Daniele Palmesi, Federico Clemente Nov 2015

Leonardo Bragaglia

(Roma, 9 novembre 1932) è un attore teatrale e regista teatrale italiano. Iniziò la carriera recitando per il cinema con Vittorio De Sica, Totò, Anna Magnani, Nino Manfredi, nei film di suo zio Carlo Ludovico Bragaglia. In teatro debuttò con la compagnia dell'altro suo zio Anton Giulio Bragaglia al Ridotto di Venezia con Memo Benassi.
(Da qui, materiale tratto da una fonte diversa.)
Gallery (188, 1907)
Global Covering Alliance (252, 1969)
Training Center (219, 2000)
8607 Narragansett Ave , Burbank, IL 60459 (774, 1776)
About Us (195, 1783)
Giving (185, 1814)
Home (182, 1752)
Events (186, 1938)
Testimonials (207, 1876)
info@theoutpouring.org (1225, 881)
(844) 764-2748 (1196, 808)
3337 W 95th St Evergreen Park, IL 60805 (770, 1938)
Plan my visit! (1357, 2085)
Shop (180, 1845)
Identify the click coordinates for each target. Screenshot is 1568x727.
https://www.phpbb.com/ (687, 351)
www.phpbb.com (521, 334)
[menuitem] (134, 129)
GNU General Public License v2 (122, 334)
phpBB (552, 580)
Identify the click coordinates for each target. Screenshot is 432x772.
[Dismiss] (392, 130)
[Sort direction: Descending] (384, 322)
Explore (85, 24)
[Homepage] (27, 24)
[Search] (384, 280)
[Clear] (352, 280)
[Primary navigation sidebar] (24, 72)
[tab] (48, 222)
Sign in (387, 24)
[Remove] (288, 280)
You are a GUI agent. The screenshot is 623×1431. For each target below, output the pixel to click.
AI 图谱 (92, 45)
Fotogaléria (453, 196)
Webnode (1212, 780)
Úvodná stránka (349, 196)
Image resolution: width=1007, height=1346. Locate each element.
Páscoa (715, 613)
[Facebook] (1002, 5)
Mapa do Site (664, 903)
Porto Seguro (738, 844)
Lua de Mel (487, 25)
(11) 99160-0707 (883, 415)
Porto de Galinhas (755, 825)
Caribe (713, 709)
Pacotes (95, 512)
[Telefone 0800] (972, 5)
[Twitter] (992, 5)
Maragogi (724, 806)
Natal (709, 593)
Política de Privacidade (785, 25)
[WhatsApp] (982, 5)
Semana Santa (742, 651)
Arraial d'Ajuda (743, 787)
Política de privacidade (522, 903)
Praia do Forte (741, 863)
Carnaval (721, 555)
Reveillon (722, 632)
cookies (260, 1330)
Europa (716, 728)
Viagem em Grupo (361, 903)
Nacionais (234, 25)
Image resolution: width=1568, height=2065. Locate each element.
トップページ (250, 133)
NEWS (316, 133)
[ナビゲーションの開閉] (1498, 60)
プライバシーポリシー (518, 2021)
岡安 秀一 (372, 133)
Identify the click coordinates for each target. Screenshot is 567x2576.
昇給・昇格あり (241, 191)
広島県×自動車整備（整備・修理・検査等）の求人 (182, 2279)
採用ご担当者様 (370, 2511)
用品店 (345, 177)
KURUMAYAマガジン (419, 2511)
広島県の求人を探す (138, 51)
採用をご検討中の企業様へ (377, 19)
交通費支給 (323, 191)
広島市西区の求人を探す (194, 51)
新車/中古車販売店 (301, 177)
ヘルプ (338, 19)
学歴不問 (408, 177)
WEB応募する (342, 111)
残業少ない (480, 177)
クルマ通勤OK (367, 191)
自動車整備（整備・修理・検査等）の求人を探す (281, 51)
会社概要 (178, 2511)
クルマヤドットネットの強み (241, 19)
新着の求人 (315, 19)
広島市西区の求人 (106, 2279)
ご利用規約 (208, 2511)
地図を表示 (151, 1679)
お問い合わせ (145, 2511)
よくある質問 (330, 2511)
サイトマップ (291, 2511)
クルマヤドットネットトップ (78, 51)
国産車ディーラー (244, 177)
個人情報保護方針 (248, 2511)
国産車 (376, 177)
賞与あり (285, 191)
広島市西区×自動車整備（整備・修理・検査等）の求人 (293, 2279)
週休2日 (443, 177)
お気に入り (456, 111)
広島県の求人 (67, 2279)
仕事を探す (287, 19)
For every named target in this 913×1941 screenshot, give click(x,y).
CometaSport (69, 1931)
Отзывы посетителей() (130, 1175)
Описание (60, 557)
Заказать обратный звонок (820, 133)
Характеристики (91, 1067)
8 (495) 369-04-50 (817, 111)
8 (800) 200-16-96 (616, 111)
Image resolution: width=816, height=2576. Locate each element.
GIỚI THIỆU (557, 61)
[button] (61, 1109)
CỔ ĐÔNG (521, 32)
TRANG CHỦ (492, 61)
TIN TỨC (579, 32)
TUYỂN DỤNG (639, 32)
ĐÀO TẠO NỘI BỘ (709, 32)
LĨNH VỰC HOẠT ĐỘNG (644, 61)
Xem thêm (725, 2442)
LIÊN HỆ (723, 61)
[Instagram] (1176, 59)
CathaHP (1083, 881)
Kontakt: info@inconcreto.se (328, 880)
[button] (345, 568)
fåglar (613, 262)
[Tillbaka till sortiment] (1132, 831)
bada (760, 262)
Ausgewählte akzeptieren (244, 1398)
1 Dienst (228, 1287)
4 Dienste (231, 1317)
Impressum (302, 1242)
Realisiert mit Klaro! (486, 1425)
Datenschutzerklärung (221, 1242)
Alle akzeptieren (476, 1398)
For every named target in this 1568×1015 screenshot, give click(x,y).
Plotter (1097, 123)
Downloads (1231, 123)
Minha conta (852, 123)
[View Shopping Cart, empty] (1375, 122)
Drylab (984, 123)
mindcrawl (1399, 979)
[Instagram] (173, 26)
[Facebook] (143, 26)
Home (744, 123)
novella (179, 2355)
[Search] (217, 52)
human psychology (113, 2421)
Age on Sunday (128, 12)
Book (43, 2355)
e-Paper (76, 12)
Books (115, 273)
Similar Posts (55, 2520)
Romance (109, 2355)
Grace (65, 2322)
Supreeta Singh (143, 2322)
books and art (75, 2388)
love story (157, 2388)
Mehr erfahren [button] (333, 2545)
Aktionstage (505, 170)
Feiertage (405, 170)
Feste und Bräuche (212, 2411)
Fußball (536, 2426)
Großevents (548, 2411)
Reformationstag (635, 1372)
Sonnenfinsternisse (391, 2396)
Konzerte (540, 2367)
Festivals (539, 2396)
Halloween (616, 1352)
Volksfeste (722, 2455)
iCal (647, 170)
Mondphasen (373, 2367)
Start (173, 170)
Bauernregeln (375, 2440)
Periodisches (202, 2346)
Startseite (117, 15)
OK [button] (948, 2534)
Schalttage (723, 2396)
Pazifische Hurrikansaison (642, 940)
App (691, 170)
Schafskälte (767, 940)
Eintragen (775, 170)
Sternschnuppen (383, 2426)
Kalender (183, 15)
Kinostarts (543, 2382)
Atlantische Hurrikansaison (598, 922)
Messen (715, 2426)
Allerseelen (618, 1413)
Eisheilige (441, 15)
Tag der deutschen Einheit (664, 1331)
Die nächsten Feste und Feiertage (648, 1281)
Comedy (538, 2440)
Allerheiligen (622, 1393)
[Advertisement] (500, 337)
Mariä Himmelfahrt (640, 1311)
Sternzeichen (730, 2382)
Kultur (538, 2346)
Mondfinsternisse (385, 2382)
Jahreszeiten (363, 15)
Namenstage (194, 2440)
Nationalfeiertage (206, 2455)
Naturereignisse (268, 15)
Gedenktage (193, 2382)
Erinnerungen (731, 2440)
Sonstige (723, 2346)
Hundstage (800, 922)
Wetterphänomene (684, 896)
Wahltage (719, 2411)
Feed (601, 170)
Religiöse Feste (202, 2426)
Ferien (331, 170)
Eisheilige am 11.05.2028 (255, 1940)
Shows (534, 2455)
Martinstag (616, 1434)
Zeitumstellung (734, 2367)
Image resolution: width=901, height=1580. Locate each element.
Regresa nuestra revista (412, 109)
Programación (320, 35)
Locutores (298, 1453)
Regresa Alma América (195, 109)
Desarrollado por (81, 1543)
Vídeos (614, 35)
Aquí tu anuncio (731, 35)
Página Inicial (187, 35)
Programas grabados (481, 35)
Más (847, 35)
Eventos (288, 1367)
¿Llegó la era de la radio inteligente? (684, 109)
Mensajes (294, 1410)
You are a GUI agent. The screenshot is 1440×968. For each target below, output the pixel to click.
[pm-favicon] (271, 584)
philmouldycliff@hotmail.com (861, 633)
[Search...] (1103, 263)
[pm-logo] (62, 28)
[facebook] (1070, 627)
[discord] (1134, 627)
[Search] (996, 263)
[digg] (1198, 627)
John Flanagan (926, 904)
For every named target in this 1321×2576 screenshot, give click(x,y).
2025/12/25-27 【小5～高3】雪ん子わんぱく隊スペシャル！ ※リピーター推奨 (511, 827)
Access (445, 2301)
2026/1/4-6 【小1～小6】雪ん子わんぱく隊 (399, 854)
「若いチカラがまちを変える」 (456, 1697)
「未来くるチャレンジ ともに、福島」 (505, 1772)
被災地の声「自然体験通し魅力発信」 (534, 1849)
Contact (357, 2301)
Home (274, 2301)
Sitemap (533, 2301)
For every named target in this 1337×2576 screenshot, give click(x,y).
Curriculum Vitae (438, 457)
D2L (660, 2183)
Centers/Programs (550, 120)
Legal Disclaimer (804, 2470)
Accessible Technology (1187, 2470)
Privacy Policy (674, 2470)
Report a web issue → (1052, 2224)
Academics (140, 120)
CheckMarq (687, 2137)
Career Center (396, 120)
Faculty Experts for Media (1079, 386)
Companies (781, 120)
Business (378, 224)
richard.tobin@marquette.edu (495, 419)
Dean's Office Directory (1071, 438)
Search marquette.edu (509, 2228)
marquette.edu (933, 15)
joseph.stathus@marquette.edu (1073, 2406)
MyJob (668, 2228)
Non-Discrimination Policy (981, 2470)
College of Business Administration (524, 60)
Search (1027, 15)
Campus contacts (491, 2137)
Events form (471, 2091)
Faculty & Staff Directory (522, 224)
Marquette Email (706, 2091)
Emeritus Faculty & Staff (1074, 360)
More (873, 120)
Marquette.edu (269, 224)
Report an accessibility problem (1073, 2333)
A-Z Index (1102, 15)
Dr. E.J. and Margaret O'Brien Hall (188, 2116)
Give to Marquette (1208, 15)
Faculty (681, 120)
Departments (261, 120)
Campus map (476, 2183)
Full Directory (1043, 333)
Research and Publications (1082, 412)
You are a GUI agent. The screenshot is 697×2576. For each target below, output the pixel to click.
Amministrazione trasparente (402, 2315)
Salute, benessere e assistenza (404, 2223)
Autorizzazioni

Dal 1949 si rese indipendente dagli zii paterni e si iscrisse alla Accademia Nazionale d'Arte Drammatica Silvio D'Amico di Roma vincendo la borsa di studio primo ex aequo con Glauco Mauri. Dal 1950 rientrò in arte nella compagnia di Antonio Gandusio all'Ateneo dell'università di Roma recitando Goldoni e Molière. Divenne poi allievo prediletto di Lamberto Picasso recitando con lui oltre 100 rappresentazioni di Enrico IV di Pirandello. Diventò in seguito regista lavorando "a 4 mani" con Riccardo Bacchelli firmando Giorni di Verità. Tra regie teatrali e radiofoniche (celebri le sue riduzioni per la RAI Commedie in 30 minuti) ha diretto attori come Paola Borboni, Massimo Dapporto, Elsa Merlini, Mario Scaccia, Wanda Capodaglio, Elena Zareschi, Lia Zoppelli. Ha scritto una quarantina di libri: Shakespeare in Italia e la biografia Maria Callas l'arte dello stupore, editi dalla Persiani Editore per cui dirige la collana dello spettacolo, tutte le biografie di Ruggero Ruggeri, la storia del libretto in 4 volumi ed altri libri sugli interpreti verdiani, pucciniani, e pirandelliani. È inoltre condirettore del Premio Ermete Novelli insieme a Paolo Emilio Persiani e direttore artistico della Cines, storica azienda di produzione e distribuzione cinematografica.